Default Configuring multipath for root device

On Thu, Dec 20, 2007 at 08:46:41AM -0800, Pradipmaya Maharana wrote:
> Hi,
>
> Pardon my knowledge on Linux, but in your article did you mean that
> the /boot should be on a local disk and /root, swap can be on
> multipath device.
>
> I am trying to install /boot, /root and swap all on one multipath
> device and try to boot from it. It does not boot, no error just blank
> screen. My equirement is to install everything on multipath device; so
> is it possible at all? I mean can I have the boot device (/boot) too
> on a multipath device.
>
> Following is what I tried on RHEL
> - selected "linux mpath"
> - I could see one local disk and 3 multipath devices
> - I chose custom partition type
> - instead of going for LVM, I selected one single multipath device
> and installed everything on it (/boot, / and swap).
> - Tried rebooting, it won't boot
>
> What am I missing here?

I haven't ever tried putting swap on a multipath device, but I believe
it should work. Your steps seem correct. Are you getting any messages
at all on the console when you boot up?

One thing you need to be aware of is that while multipathed root is
pretty simple, for multipathed boot to work, your machine needs to be
able to boot from the device that your are multipathing with no help
from any linux device drivers (since they obviously can't be loaded
until you run the boot loader). I believe some machines need something
to be set in BIOS in order to try and boot off SAN storage.

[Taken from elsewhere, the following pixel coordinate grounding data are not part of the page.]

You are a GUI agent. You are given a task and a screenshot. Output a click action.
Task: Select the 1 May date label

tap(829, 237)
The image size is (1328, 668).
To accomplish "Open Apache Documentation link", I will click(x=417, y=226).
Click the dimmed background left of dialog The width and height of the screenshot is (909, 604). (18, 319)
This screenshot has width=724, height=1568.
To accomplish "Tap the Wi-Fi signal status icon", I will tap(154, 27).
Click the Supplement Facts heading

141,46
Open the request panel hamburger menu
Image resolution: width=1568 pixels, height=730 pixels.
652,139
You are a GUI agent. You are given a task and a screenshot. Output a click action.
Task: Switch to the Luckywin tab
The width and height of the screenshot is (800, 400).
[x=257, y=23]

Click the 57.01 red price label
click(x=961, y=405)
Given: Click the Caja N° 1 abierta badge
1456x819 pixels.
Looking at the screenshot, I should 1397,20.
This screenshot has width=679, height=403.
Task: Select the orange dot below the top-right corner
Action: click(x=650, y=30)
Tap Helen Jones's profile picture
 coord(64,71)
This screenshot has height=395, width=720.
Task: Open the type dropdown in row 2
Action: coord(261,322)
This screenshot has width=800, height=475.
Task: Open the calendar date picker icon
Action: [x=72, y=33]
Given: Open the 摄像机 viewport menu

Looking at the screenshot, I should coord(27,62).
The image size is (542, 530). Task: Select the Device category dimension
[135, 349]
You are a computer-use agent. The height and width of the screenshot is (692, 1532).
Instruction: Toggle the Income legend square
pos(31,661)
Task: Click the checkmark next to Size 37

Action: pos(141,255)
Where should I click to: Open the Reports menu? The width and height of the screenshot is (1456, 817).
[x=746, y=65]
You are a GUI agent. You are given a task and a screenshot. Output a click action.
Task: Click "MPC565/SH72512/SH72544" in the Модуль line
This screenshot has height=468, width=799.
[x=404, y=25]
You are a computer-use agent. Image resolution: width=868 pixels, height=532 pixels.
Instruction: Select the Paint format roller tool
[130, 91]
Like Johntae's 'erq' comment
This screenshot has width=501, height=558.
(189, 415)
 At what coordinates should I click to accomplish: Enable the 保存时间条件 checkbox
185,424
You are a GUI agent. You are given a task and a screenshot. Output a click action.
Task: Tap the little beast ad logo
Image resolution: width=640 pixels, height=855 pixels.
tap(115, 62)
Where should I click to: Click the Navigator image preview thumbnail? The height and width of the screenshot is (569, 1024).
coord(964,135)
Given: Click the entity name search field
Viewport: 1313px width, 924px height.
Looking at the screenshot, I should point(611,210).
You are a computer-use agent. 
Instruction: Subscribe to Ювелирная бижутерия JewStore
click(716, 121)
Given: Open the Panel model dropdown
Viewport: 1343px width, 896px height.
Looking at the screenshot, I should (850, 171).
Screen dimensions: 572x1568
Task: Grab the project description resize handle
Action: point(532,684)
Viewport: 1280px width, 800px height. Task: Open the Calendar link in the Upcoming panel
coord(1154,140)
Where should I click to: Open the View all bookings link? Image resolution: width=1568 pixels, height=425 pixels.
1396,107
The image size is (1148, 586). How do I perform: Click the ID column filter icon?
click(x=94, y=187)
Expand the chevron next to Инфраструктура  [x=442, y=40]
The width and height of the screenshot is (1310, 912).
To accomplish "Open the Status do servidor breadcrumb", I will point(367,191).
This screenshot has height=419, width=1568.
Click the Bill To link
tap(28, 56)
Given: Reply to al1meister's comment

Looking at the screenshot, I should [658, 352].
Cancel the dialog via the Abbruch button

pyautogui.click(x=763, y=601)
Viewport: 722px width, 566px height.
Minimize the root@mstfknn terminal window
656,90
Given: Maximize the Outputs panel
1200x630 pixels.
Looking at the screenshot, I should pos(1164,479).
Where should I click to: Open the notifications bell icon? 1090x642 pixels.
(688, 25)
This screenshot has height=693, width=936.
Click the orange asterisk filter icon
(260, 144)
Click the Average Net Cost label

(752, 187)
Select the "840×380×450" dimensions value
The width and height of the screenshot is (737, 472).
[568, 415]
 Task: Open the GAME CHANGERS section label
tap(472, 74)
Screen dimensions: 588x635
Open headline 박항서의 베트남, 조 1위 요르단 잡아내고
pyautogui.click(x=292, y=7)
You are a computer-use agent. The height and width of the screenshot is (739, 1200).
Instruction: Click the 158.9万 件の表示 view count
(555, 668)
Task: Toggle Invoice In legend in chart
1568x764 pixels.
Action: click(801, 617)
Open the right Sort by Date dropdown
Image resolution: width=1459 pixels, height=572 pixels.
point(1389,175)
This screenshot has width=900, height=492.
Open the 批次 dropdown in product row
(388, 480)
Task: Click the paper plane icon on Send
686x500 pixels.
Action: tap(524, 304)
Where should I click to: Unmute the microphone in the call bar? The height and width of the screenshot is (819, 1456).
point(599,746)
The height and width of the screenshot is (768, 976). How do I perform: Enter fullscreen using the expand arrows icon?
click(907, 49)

To narrow down the problem, I would try setting up the same
configuration, but without multipathing the device. If this doesn't
work, then you are probably having problems booting from your storage.
If it does work, then when you set it up with multipathing, you should
at least be making it past GRUB, and looking at the console output
should shed some light on what's going wrong.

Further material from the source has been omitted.